With inflation and interest rates rising at unprecedented rates over the last year, many venues across the country have faced an incredibly challenging dilemma: increase their prices to combat higher operating costs or absorb the cost themselves.

It’s been a dilemma many have faced in the last 12 months, and it could persist for some time.

A recent pause to inflation provided temporary reprieve, but the Reserve Bank of Australia subsequently warned during its April meeting that increases in both wages and immigration were making ‘reducing inflation more difficult’.

As costs like produce, rent, wages and utilities increase, more operators will be analysing their balance sheet to understand how to answer that difficult question of absorbing the costs or passing them on.

There is no straightforward answer, but while ongoing economic pressures are concerning, there’s reason to be optimistic for those who focus on direct relationships, communication and personalisation.

Direct is best

For all the justified concern about economic pressures, there is one major reason for hope: the unwavering ‘support local’ sentiment in Australia. Research from SevenRooms reveals that four in five (79 percent) Australians believe local restaurants, bars, hotels and cafes need their support more than ever.

And despite the cost-of-living pressures many Australian households face, they say personalised experiences would persuade them to maintain their usual spending and dining habits.

So, as operators face difficult economic decisions, customer retention – which according to forecasts is anywhere from 5-7x more cost-effective than customer acquisition – becomes incredibly valuable.

To incentivise retention, prioritise direct relationships. This is valuable for businesses and their customers.

Firstly, third party booking and ordering apps have additional fees, which burdens consumers with additional costs on top of their actual reservation or order in the first place.

And for venues, direct relationships allow for the collection of approved guest data that enables operators to understand their habits and preferences, then use those insights to provide personalised and exceptional experiences that guests are still willing to pay for.

Through this approved data, venues can provide personalised marketing that recognises their habits and needs, incentivises their custom, communicates openly and candidly – including about the rationale behind any price increases – and builds deeper relationships.

For example, if a regular guest hasn’t visited for a period of time, an operator could reach out with an offer or promotion based on their previous visits.

Personalisation incentivises loyalty, and loyalty can minimise the impact of inflation and the cost to a venue. While this might not help venues answer the question specifically, it has the potential to do something even more important – prevent them from asking the question in the first place.

Unfortunately, not all venues will be able to avoid such a decision forever. For those that are forced into a decision, operators should calculate their operating costs and try to forecast expected revenue based on historic revenue data and existing bookings.

From that, venues can determine how long they can maintain their existing prices or by how much they need to be increased.
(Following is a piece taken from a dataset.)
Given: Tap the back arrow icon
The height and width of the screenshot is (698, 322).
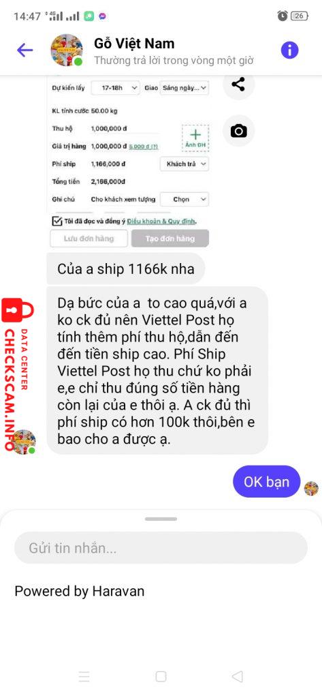Looking at the screenshot, I should click(25, 50).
For those venues that are forced into an increase, communicate transparently. Australians don’t want to see their favourite venue suffer or close down, so be candid. A venue should tell them why they’ve been forced into action, if and when they’ll reassess their pricing, what they can expect from the venue over the coming weeks and months and, above all, thank them for their ongoing support and understanding.

Ultimately, the stronger a venue’s relationships with its customers, the less likely they are to have to increase prices, and the more understanding customers will be if they do. If your venue is faced with a similar decision, focus on direct relationships, marketing, communication, and personalisation.

If your venue absorbs the costs, it can drive retention through personalised, exceptional experiences. And if the costs are passed on to guests, Australians continue to demonstrate an unwavering support for local venues who build close, meaningful and personalised relationships.